:: ENUNCIADO A ::
Passe para uma lista JSON de strings as linhas dos registros que começam na linha com "Festivals (169, 33)" e vão até a linha com "Privacy Policy (207, 715)", incluindo as duas. Use uma string para cada linha e deixe de fora as linhas em branco.

:: PÁGINA ::
◇ ◇ ◇

Nosso maior desafio
O maior desafio do
escritor, mesmo que não se conscientize disso, é transformar – tendo por “ferramenta”
apenas esse instrumento frágil e rústico, que é a palavra – a feiúra mais
explícita em suprema beleza. O contrário é facílimo e não envolve maior (ou
nenhuma) complexidade. Ademais, essa transformação precisa guardar
verossimilhança, ser factível e lógica, para que seja crível. Poucos conseguem
essa façanha, notadamente na ficção. Praticamente todo romance, conto, novela
ou mesmo peça teatral e roteiro de cinema, trata do confronto multimilenar do
mal com o bem, do egoísmo com a solidariedade, do belo com o feio.
A fórmula é sempre,
praticamente, a mesma, embora as circunstâncias e os desfechos sejam diferentes
Todo enredo tem um vilão, que apronta poucas
e boas para os heróis da história – via de regra um casal que teima por separar
– mas que, no final das contas, após superar mil e uma armadilhas e tramóias,
acabam por triunfar e ser “felizes para sempre”. Óbvio que a vida raramente é
assim. E nela duas palavras não cabem: “nunca” e “sempre”. O autor tem o
cuidado (salvo uma ou outra exceção) de urdir um destino tenebroso para o
vilão, punindo-o de alguma forma (ou segregando-o da comunidade, ou fazendo com
que seja preso, ou matando-o no final, isso varia).
Há quem veja beleza
nessas histórias. Também vejo, mas somente em algumas, nas que guardam
verossimilhança. Vejo em minha atividade (e em mim mesmo, óbvio) enorme contradição. O escritor
(e, por extensão, qualquer artista) tem como meta suprema descrever, da forma
melhor que consiga, (ou, o que é mais difícil, criar) beleza. No entanto, esta
raramente freqüenta suas obras e, quando se faz presente, é apenas
incidentalmente. Prevalecem, invariavelmente, a feiúra, a deformidade
(sobretudo a moral), a violência e a maldade. Será que a humanidade está
perdendo, não somente o senso ético (este cada vez menor), mas também o
estético? O que aconteceria ao mundo caso isso, desgraçadamente, viesse a se
verificar?
Otto Maria Carpeaux
tratou dessa possibilidade, em um instigante ensaio, intitulado “A idéia de
universidade e as idéias das classes médias”, publicado no livro “A cinza do
Purgatório”. Escreveu: “Poderia chegar o dia em que ninguém compreenderia mais
as fórmulas nem os poemas; em que os quadros de Rembrandt seriam pedaços de telas
e as partituras de Beethoven farrapos de papel, dia de barbaria, em que a historia
humana se transformaria, pela sucessão de desgraças, num formigueiro mal
organizado. E este dia talvez já esteja mais próximo do que realmente pensamos”

◇ ◇ ◇

:: DADOS FORNECIDOS ::
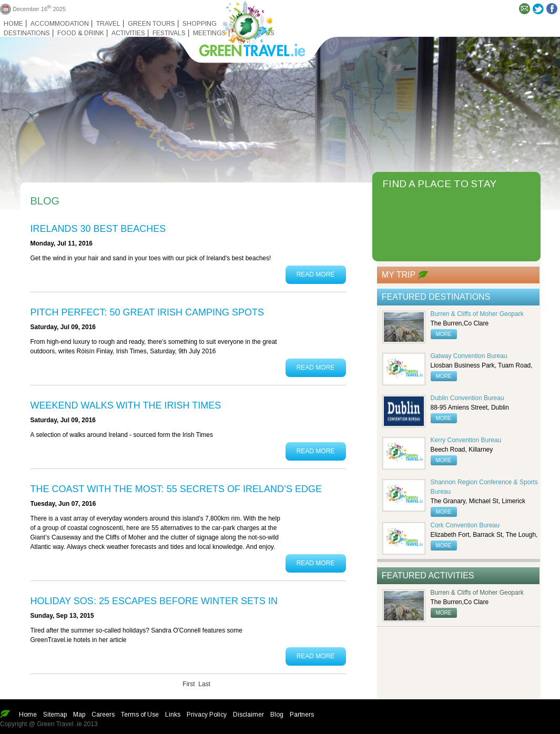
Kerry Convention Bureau (466, 440)
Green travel (246, 26)
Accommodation (59, 24)
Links (172, 715)
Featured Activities (428, 575)
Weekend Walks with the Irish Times (126, 405)
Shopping (199, 24)
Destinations (27, 33)
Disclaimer (248, 715)
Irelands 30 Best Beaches (98, 229)
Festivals (169, 33)
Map (79, 715)
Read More (315, 274)
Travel (108, 24)
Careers (103, 715)
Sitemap (55, 715)
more (444, 334)
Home (13, 24)
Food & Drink (80, 33)
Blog (277, 715)
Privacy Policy (207, 715)
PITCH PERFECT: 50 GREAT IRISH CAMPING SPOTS (147, 312)
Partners (302, 715)
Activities (128, 33)
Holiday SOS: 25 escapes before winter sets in (154, 601)
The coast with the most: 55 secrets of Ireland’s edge (176, 489)
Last (204, 684)
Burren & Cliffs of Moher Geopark (477, 314)
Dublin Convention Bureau (467, 398)
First (188, 684)
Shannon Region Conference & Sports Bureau (484, 487)
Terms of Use (140, 715)
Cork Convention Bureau (465, 525)
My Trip (399, 274)
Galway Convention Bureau (469, 356)
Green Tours (151, 24)
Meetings (209, 33)
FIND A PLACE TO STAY (439, 183)
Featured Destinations (436, 297)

◇ ◇ ◇

:: ENUNCIADO B ::
No texto sobre o maior desafio do escritor, em que livro foi publicado o ensaio de Otto Maria Carpeaux?

:: RESULTADO A ::
[
  "Festivals (169, 33)",
  "Map (79, 715)",
  "Read More (315, 274)",
  "Travel (108, 24)",
  "Careers (103, 715)",
  "Sitemap (55, 715)",
  "more (444, 334)",
  "Home (13, 24)",
  "Food & Drink (80, 33)",
  "Blog (277, 715)",
  "Privacy Policy (207, 715)"
]

:: RESULTADO B ::
No livro “A cinza do Purgatório”.